The No. 1 embed at each firm is expected to meet with the CEO at least once a month. Michael Brosnan, an OCC official overseeing supervision of large U.S. banks, says the agency is "increasingly involved in governance and oversight" of the 15 largest banks.

On the list are most of the large banks overseen by the New York Fed, plus a group that includes Capital One Financial Corp., U.S. Bancorp, Wells Fargo & Co. and units of Royal Bank of Scotland Group PLC and HSBC Holdings PLC.

On-the-ground regulatory efforts by the OCC are led by examiners who usually have at least 20 years of experience, Mr. Brosnan adds.

Embeds already on the job are being buttressed with experts in risk and trading, while taking direction from more experienced on-site bosses.

One example: Michael Silva is a former chief of staff for the past two New York Fed presidents, William Dudley and Treasury secretary Timothy Geithner. The 50-year-old Mr. Silva worked at the New York Fed for 19 years and served six years as an officer in the U.S. Navy, where he flew in the same type of plane portrayed in the movie "Top Gun."

A New York Fed spokesman said Mr. Silva was unavailable to comment. Fed officials won't say where he is working. (For a list of the Fed's top embeds, go to WSJ.com/deals.)

At Morgan Stanley, the regulatory embeds work about a two-minute walk from the firm's headquarters near Times Square. The companies usually decide how to shoehorn all the regulators into the building and provide rent-free office space. Because of the growing number of embeds, regulators have started picking up the tab for phones and computers.

And, to keep information more secure, some Fed regulators have separate email addresses at the Fed and their assigned banks.

Both agencies generally limit the rotations to five years so officials won't get too comfortable about life inside a high-paying Wall Street firm.

Fed officials won't say how much top examiners are paid.
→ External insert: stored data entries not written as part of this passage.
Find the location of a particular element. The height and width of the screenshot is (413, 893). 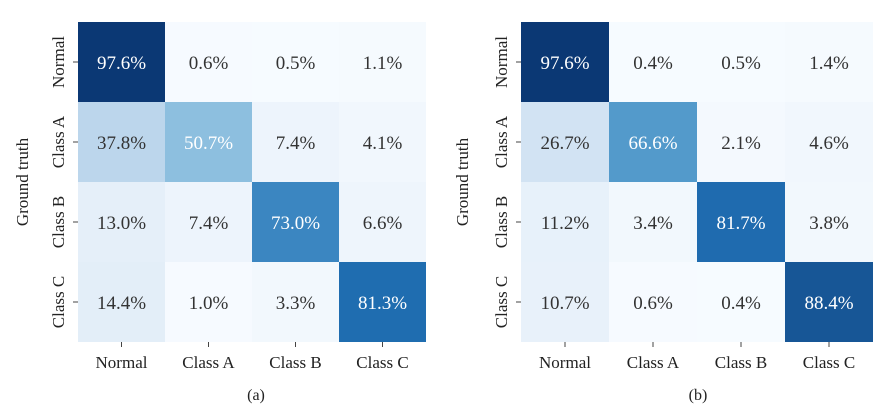

cell-label-r1-c0: 26.7% is located at coordinates (564, 144).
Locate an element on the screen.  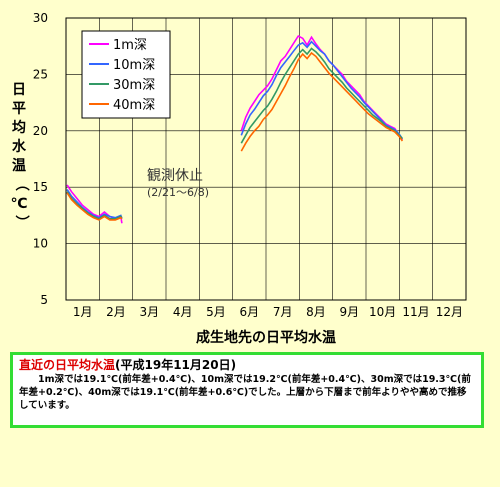
legend-label: 40m深 is located at coordinates (134, 106).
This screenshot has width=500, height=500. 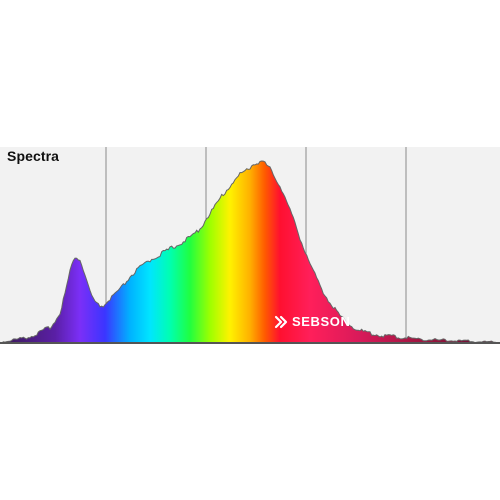 I want to click on chart-title: Spectra, so click(x=34, y=156).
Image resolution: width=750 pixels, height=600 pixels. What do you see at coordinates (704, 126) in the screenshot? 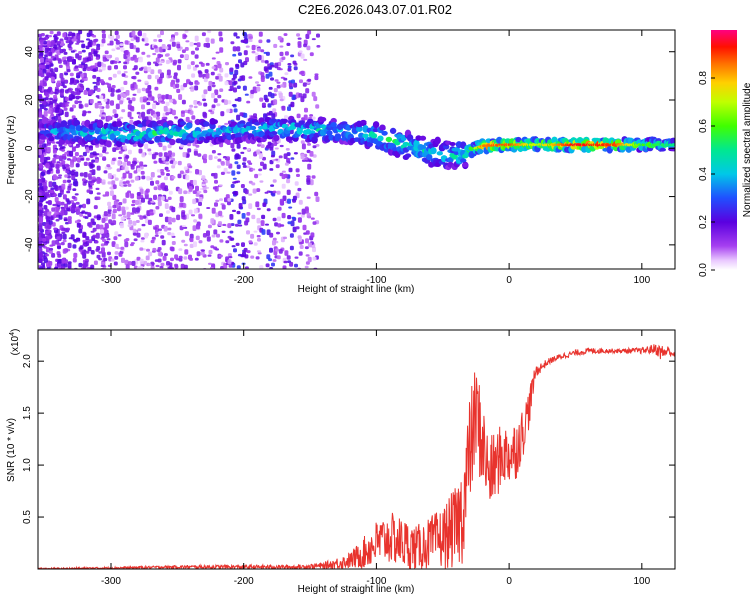
I see `colorbar-tick-label: 0.6` at bounding box center [704, 126].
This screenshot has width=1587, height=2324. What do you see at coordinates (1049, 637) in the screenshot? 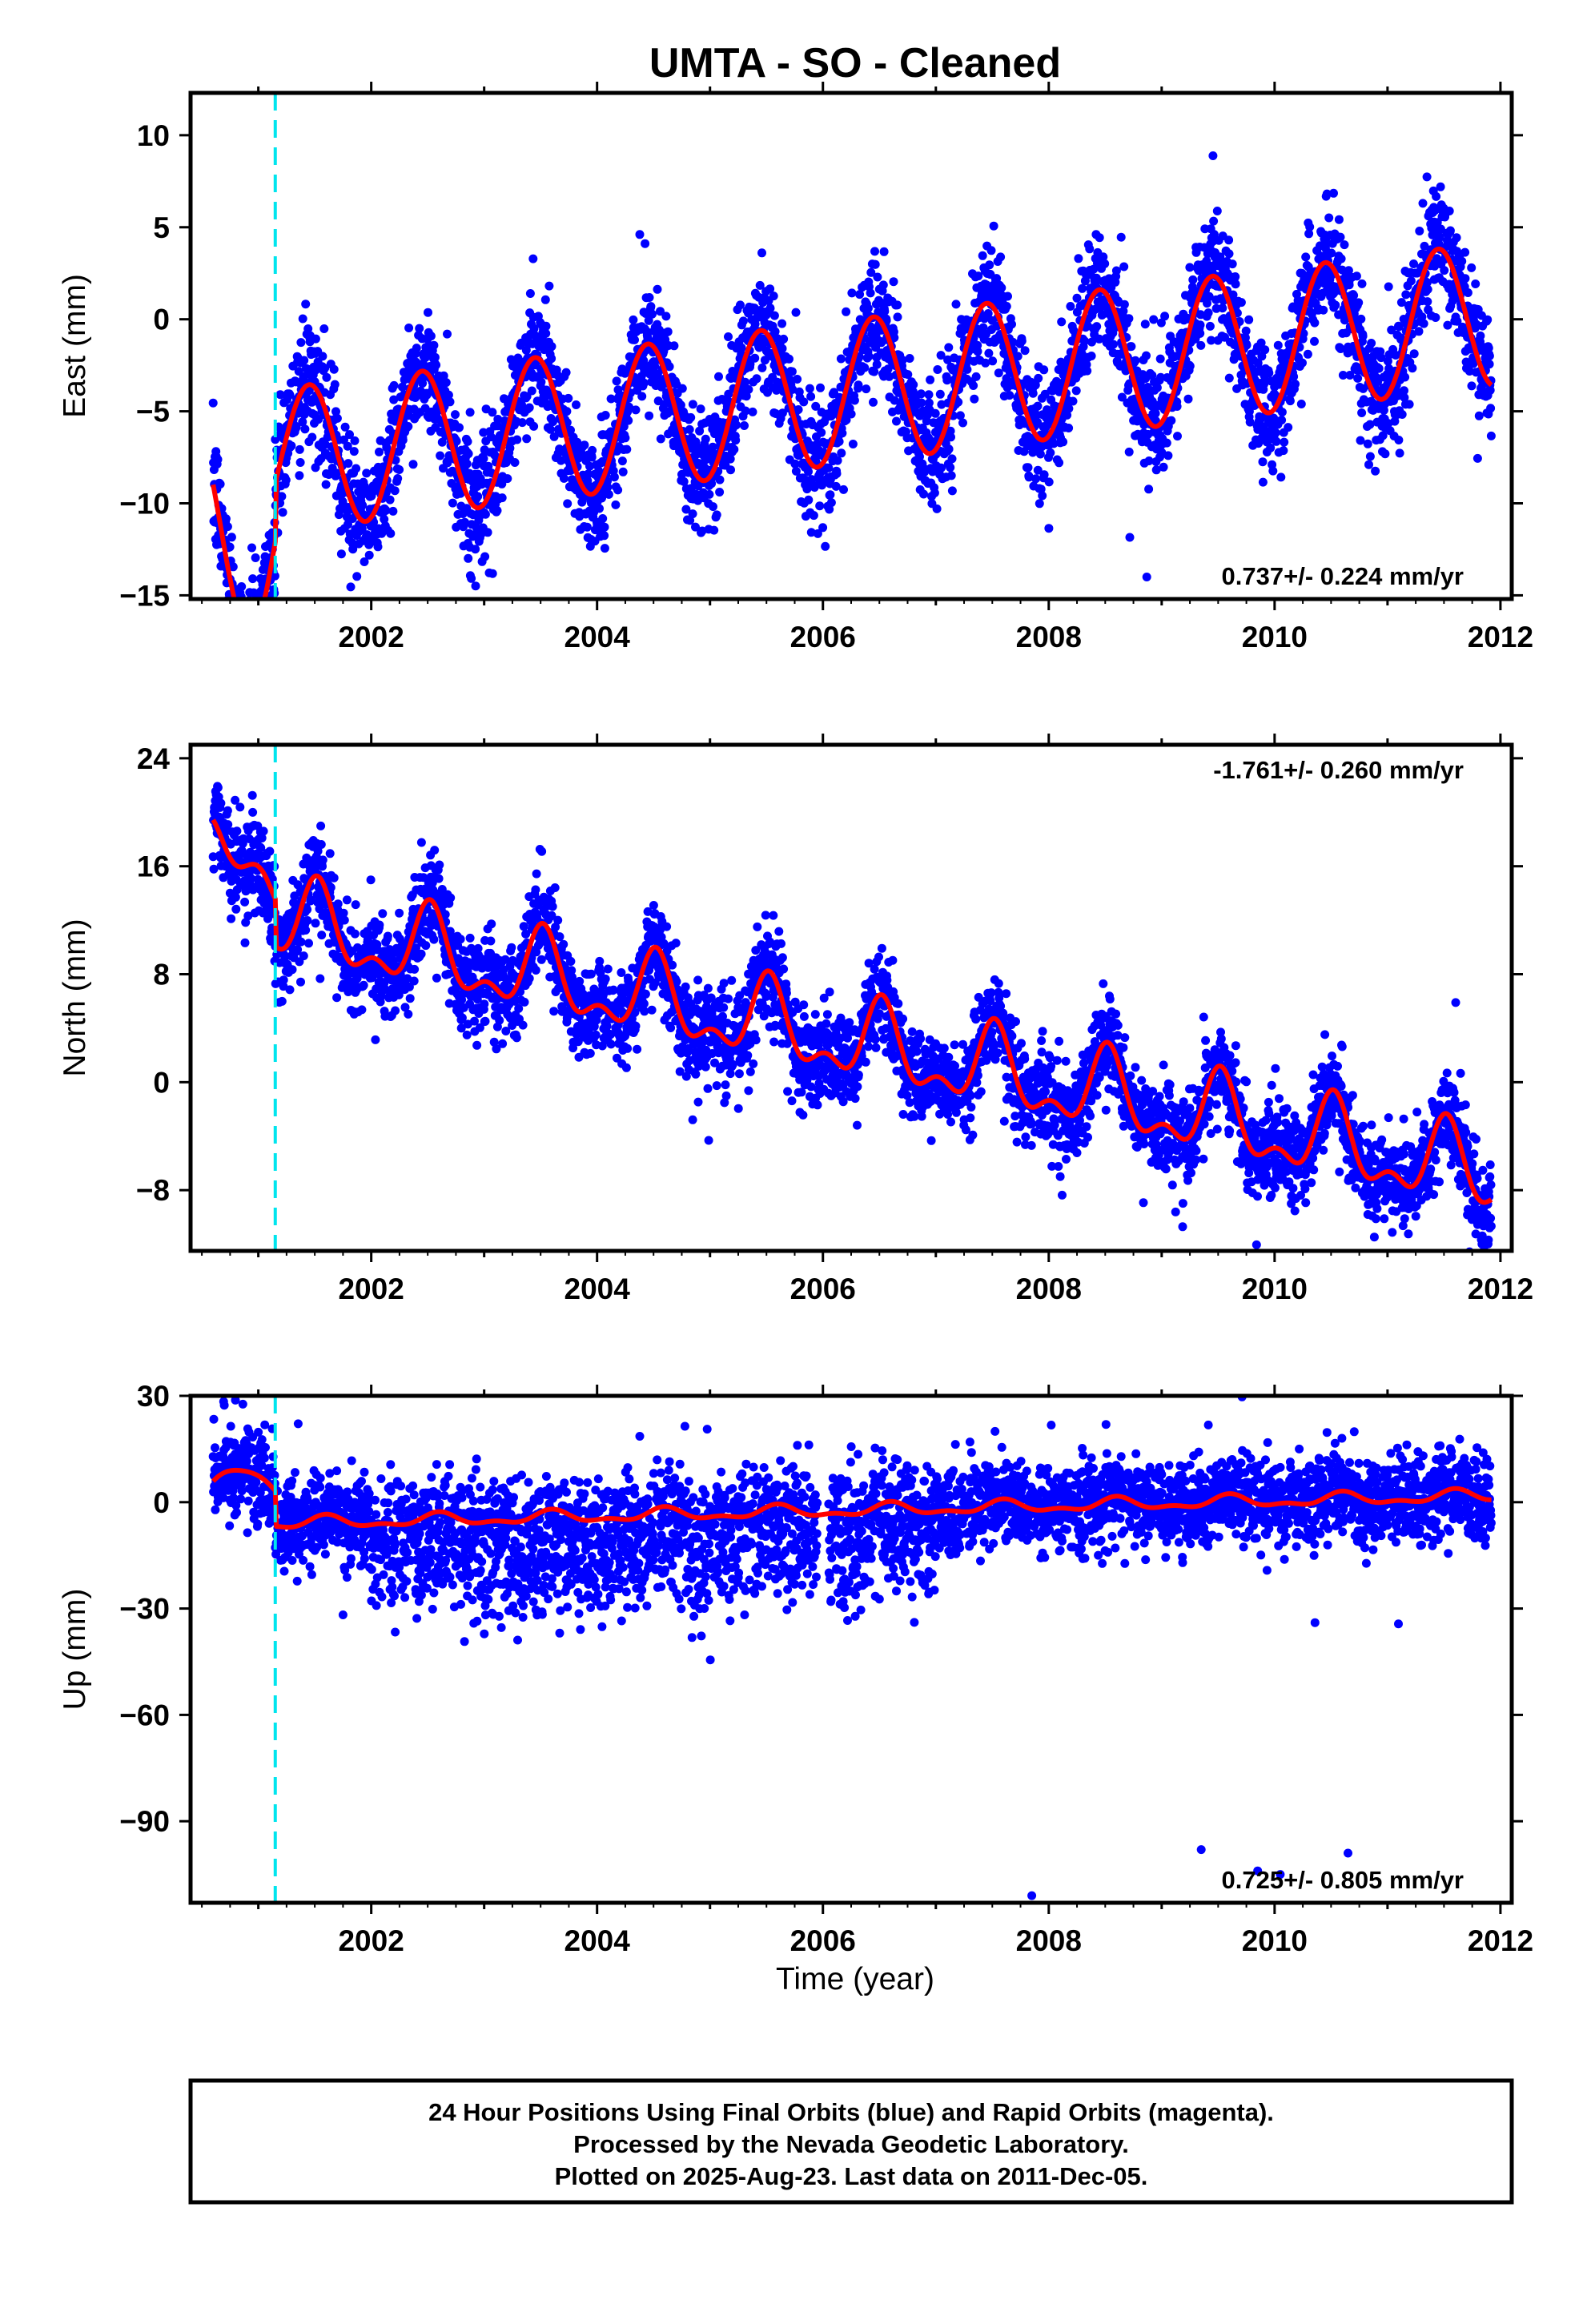
I see `x-tick-label: 2008` at bounding box center [1049, 637].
In 2010, Fed Chairman Ben Bernanke got a salary of $199,700. Goldman Chairman and CEO Lloyd C. Blankfein's salary was $600,000, and his total compensation was valued at $14.1 million.

Good luck getting executives, traders and investment bankers to talk about what it is like to work with a bumper crop of regulators. None of the banks contacted for this article would comment.

Morgan Stanley Chairman John Mack said in 2009 that he "loved" having regulators nearby. Some officials at Wall Street firms say privately that they are trying hard to accommodate the push for more in-your-face supervision. Some complain, though, that different regulators don't always coordinate their requests for information.

Technology also makes it easier to gather information from afar, reducing the benefit of live-in regulators, skeptics say.

"Regulators, I can assure you, are much tougher in every way," J.P. Morgan Chief Executive James Dimon told Mr. Bernanke earlier this month in an impromptu speech about new bank regulations.

The Fed chairman responded that "the crisis revealed lots of weak spots."